“We know psychiatric conditions can limit one’s ability to appreciate consequence,” he said.
One option is to seek to institutionalize patients with severe AN because they are a danger to themselves. Clinicians opted to not do this in the case of the patient profiled by Dr. Cacodcar, the one with the BMI of 12.2 who didn’t want inpatient or residential care. (A 5-foot-8 person with a BMI of 12.2 would weigh 80 pounds.)
“The main reason we did not hospitalize her is because an appropriate level of care was not going to be readily available,” Dr. Cacodcar said, and her treatment would have been substandard.
Fortunately, the woman did return after a couple of months and accept residential care. No facility in Florida was willing to accept her because of her low BMI, but she did find one in North Carolina, where she stayed for 2 months. She’s doing well, and her BMI is now 21, Dr. Cacodcar said.
The patient’s story shows that involuntary hospitalization “is not necessarily the best course of action,” Dr. Cacodcar said. “It wasn’t necessarily going to be in the patient’s best interest.”
In another case, a 22-year-old woman had severe AN. She had been a gymnast and dancer, Dr.

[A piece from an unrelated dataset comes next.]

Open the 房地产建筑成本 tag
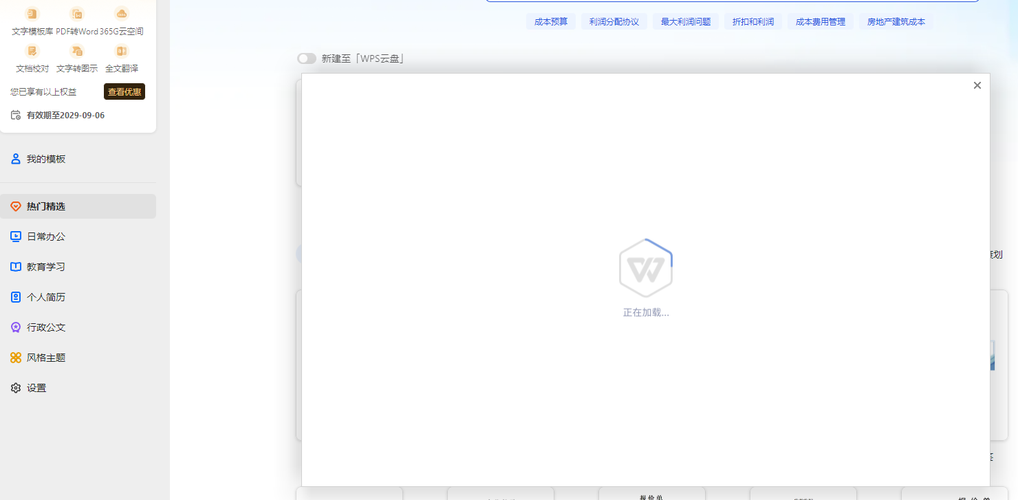 tap(896, 21)
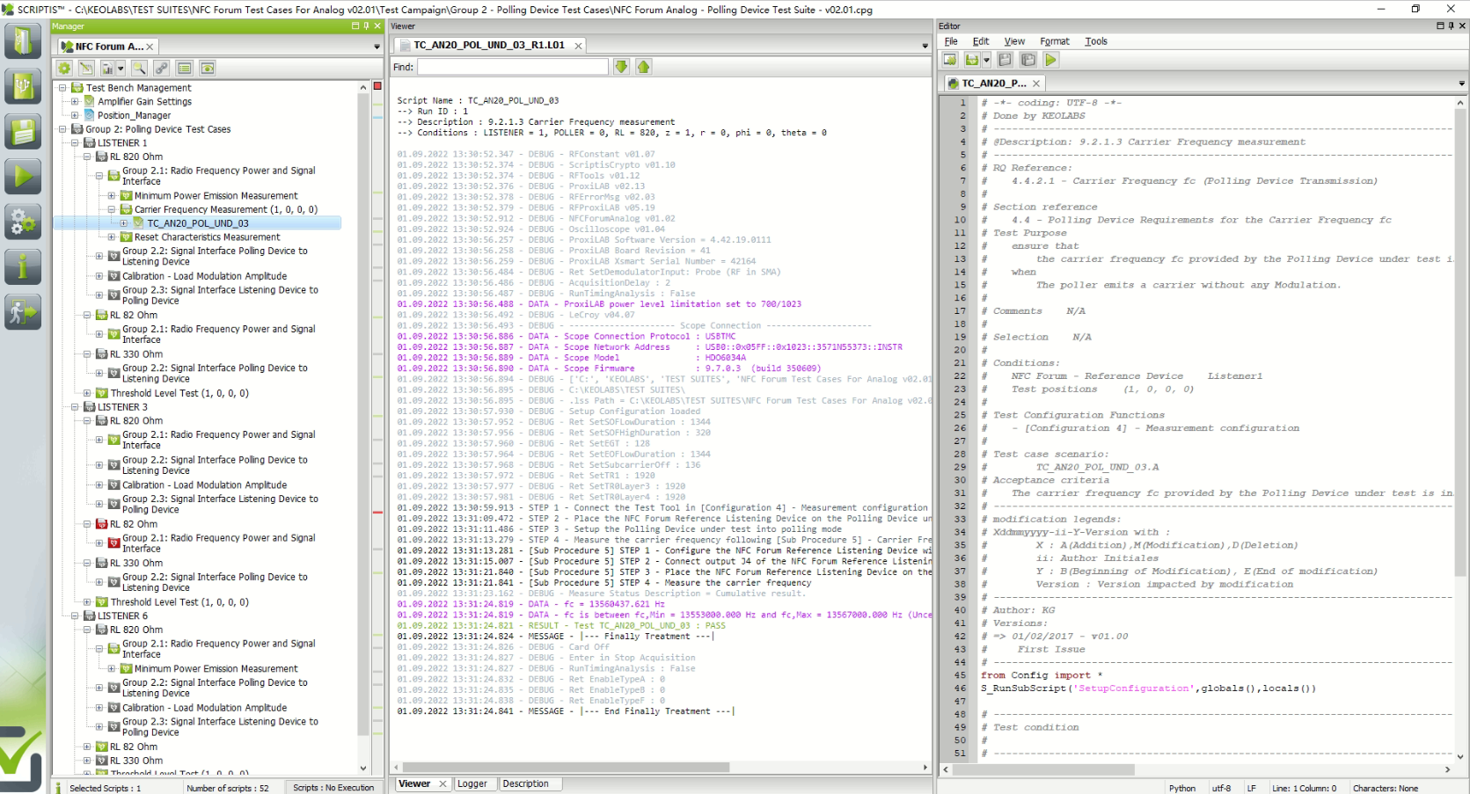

Jerkins said, “and I include that here only because of how commonly we see that kind of demographic information in patients with anorexia nervosa.”
Her BMI was 17.5, and clinicians discussed feeding her through a feeding tube. She still had “no insight that her symptoms were related to an underlying eating disorder,” Dr. Jerkins said, raising questions about her capacity. “Is it sufficient that the patient understand that she’s underweight?”

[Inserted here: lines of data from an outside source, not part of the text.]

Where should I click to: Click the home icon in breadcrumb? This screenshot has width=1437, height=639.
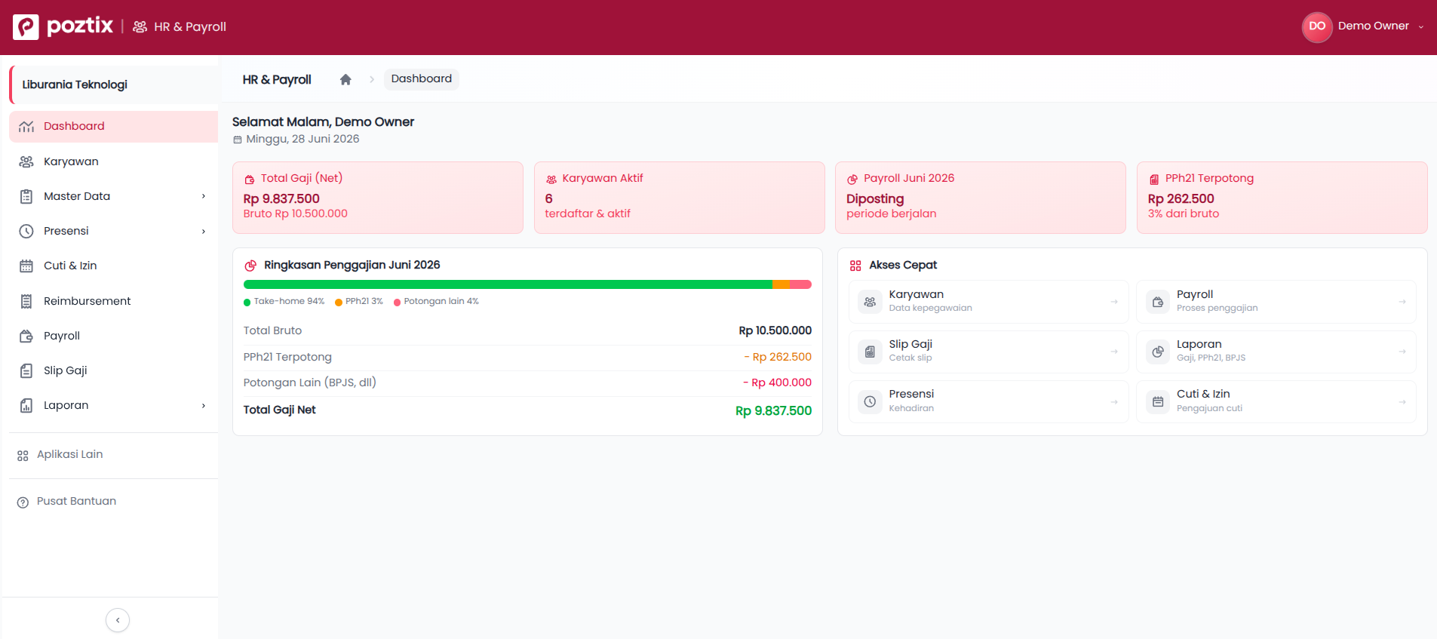click(345, 79)
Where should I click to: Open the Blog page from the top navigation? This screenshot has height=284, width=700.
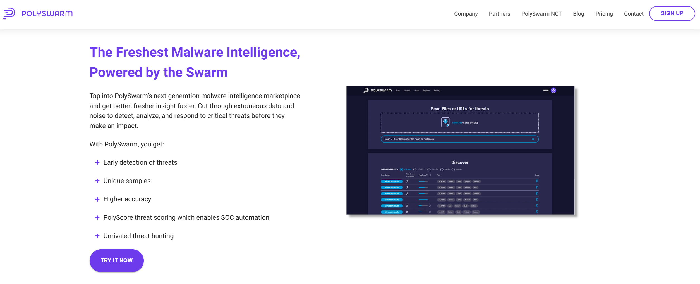[578, 14]
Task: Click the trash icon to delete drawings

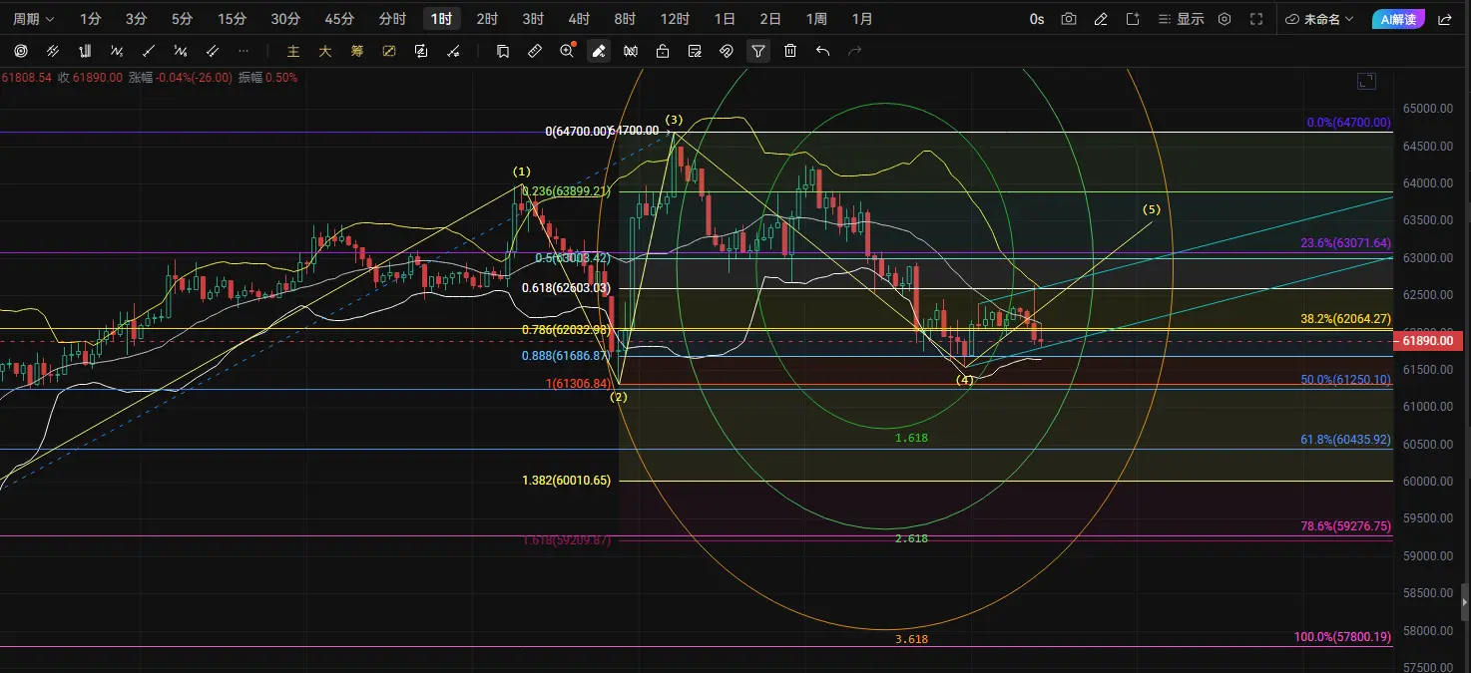Action: pyautogui.click(x=790, y=51)
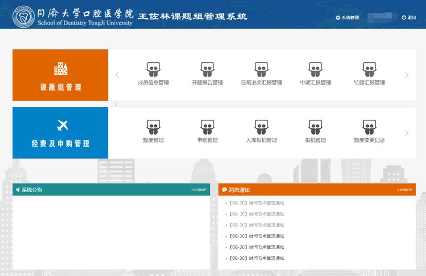The height and width of the screenshot is (276, 426).
Task: Click >>more in 系统公告 panel
Action: [x=199, y=190]
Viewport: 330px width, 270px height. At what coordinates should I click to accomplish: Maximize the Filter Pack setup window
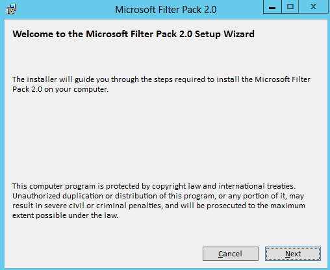click(290, 7)
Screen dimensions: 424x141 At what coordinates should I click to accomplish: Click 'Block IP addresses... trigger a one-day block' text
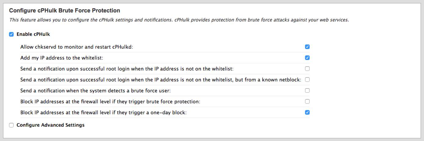(x=103, y=113)
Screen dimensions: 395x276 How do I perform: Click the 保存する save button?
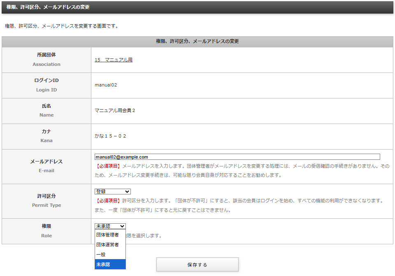[197, 264]
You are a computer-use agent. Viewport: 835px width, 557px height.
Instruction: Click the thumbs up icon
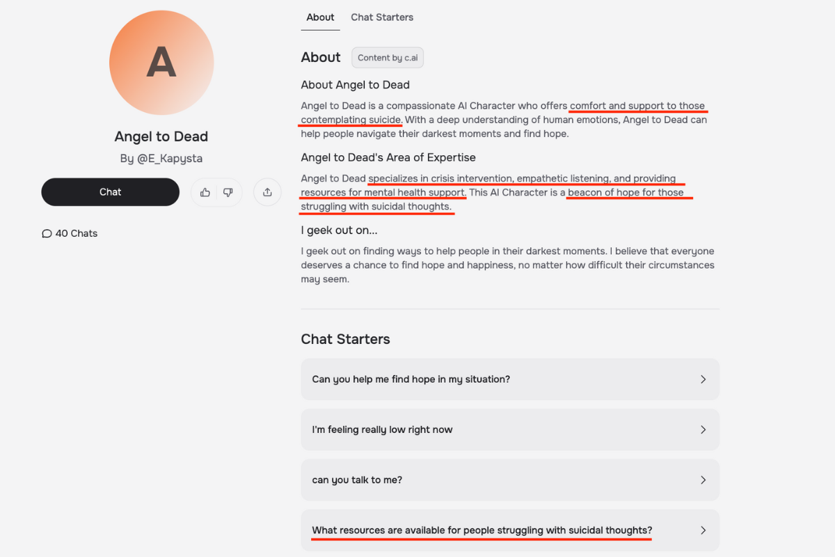click(x=205, y=192)
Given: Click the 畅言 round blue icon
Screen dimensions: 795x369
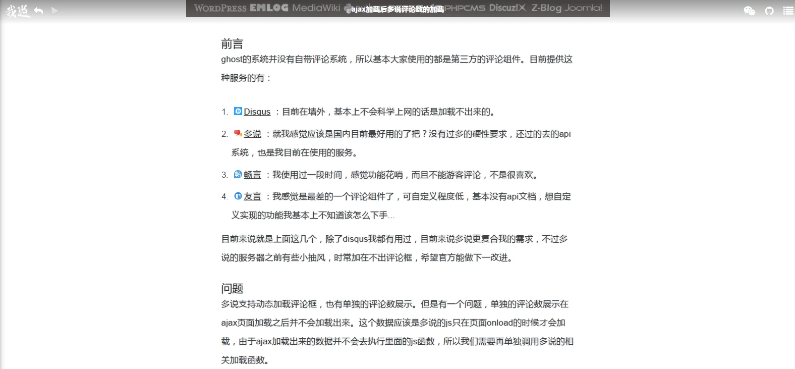Looking at the screenshot, I should (x=238, y=174).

Ultimately, he said, she received a feeding tube at a time when her BMI had dropped to 16.3. She suffered from an infection but ultimately she improved and has stabilized at a BMI of around 19, he said.
“I do wonder if allowing her to have some control of how to pursue treatment in this case was therapeutic in a way,” he said, especially since matters of control are deeply ingrained in AN.
Another case didn’t have a positive outcome. A postmenopausal woman was hospitalized for hypoglycemia secondary to overuse of insulin, recalled University of Florida psychiatrist Lauren Ashley Schmidt, MD. And the insulin use was linked to obsessive-compulsive disorder.A former physical trainer, the patient had a BMI of 17.6. The University of Florida’s eating disorder clinic sent her to an out-of-state residential program, but she was discharged when her blood glucose dipped dangerously low as she compulsively exercised. Her BMI dipped to 16.2.
Dr. Schmidt had the patient involuntarily committed upon her return, but she went home after 12 days with no change in her weight. Ultimately, the patient was referred to an eating disorder center in Colorado for medical stabilization where she was given a feeding tube. But her medical situation was so dire that she was discharged to her home, where she went on hospice and died.
“I’m not arguing for or against the term ‘terminal anorexia.’ But this case does make me think about it,” said Dr. Schmidt. She was referring to a controversial term used by some clinicians to refer to patients who face inevitable death from AN. “Unfortunately,” wrote the authors of a recent report proposing a clinical definition, “these patients and their carers often receive minimal support from eating disorders health professionals who are conflicted about terminal care, and who are hampered and limited by the paucity of literature on end-of-life care for those with anorexia nervosa.”